Ascherson's paragraphs on the experience of women in those revolutions make the 1840s sound very much like the 1960s:
Women got absolutely nothing out of 1848. ‘It is difficult to decide what is more striking – the tireless advocacy of the women activists or the immovability of the patriarchal structure they were challenging,’ Clark writes. ‘Women were not enfranchised anywhere in Europe in 1848.’
And yet they fought and died, gun in hand, on the barricades of Paris, Berlin and Milan. In the Frankfurt Parliament, ‘the discussion of votes for women elicited guffaws and hoots from the deputies ... and was dismissed out of hand.’ This was to be branded a firmly male revolution, with women celebrated only for waving ribbons from windows at the marching men below.
Some of the shrewdest and most detailed witness accounts of 1848 came from female observers – Marie d’Agoult and Margaret Fuller among them – and with their help, Clark’s coverage of women’s history in this period is the most sustained and exciting investigation in his book.
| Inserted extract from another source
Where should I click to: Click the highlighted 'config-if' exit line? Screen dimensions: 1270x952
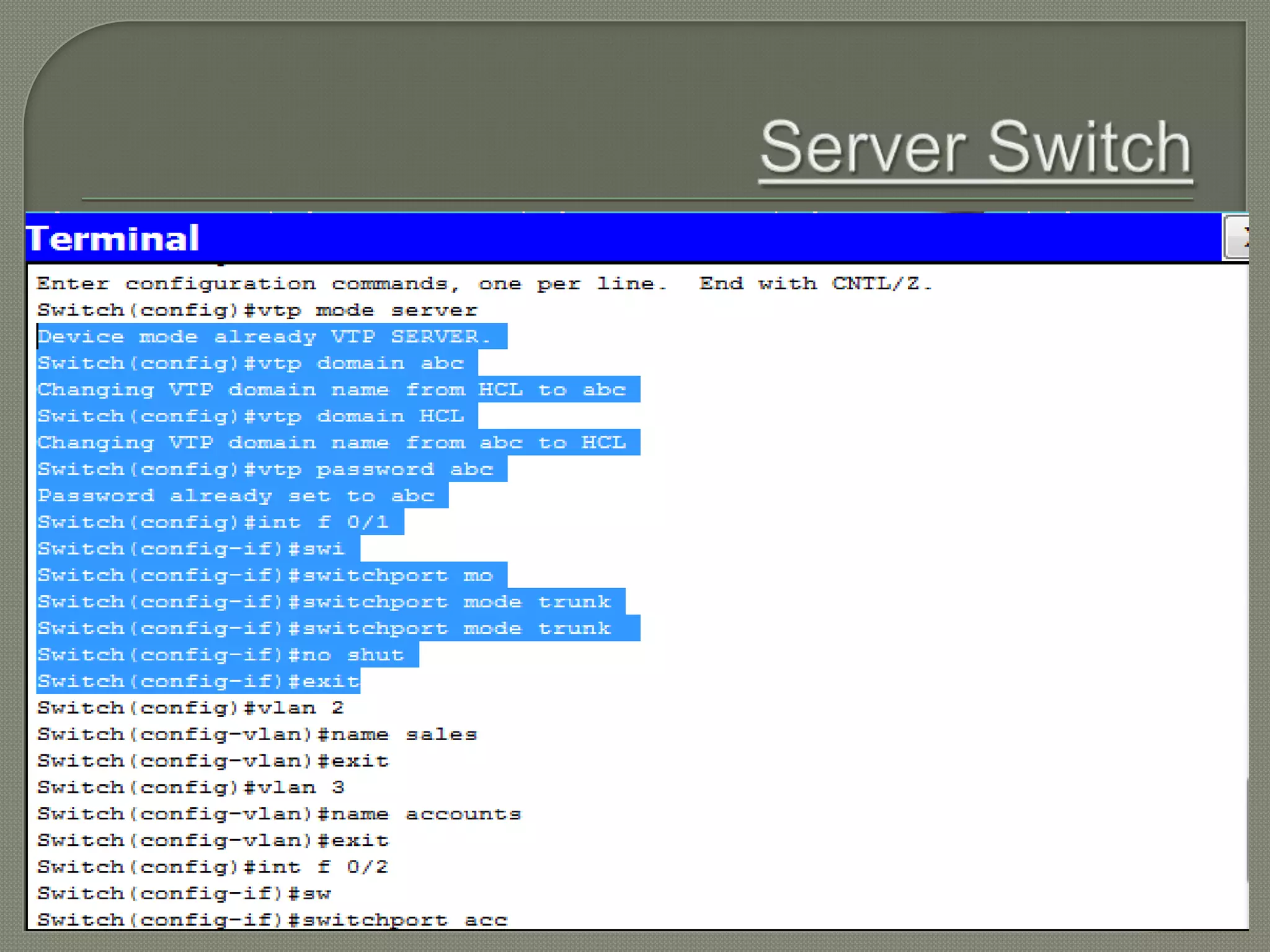[198, 682]
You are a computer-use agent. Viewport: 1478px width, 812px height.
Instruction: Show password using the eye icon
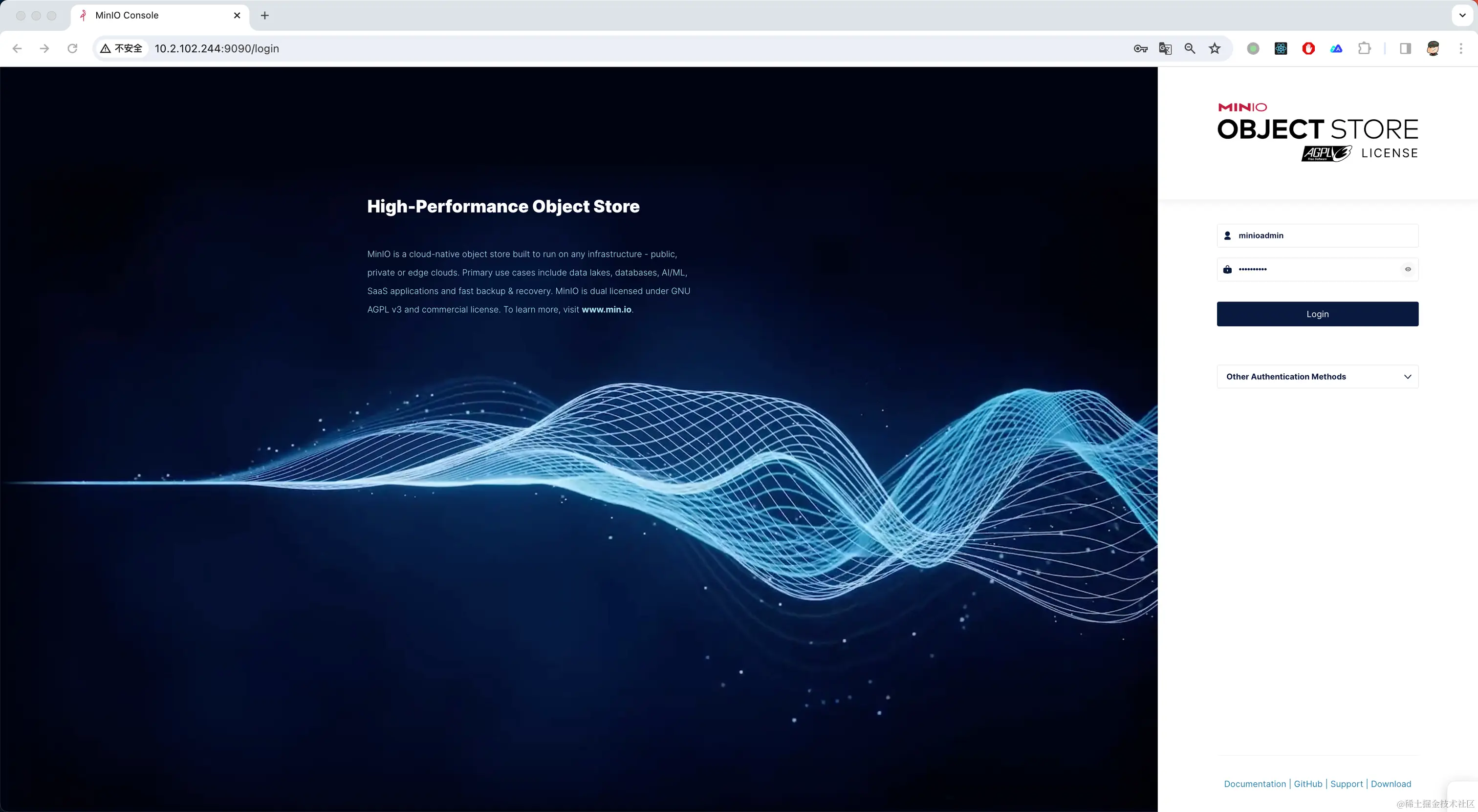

He begins with the flame-throwing eloquence of Claire Démar in Paris in 1833: ‘There still exists a monstrous power,’ she announced, ‘a species of divine law ... the power of the father.’ Everything about marriage was unequal, she said, and marital love was little more than ‘a two-fold egoism’. ‘The liberation of the proletarians, of the poorest and most numerous class, is only possible through the liberation of our sex.’
Démar and other early French feminists such as Suzanne Voilquin and Jeanne Deroin had disillusioning contact with the utopian sects of the day, usually patriarchal and too often mistaking sexual liberation for submission to the lust of some bearded guru.
The journalist Eugénie Niboyet asked why the stupidest man could vote when the most intelligent woman could not; why, indeed, should women pay taxes that they had not taken part in legislating? Everywhere, from France to insurgent Hungary, women came forward to act in the revolution and were met with degrees of male mockery.
The ridicule (‘mannish blue-stockings and divorceuses’) ‘infiltrated the awareness of so many women, even the most politically active ones, who struggled to reconcile their activities with “inherited notions of womanliness”’.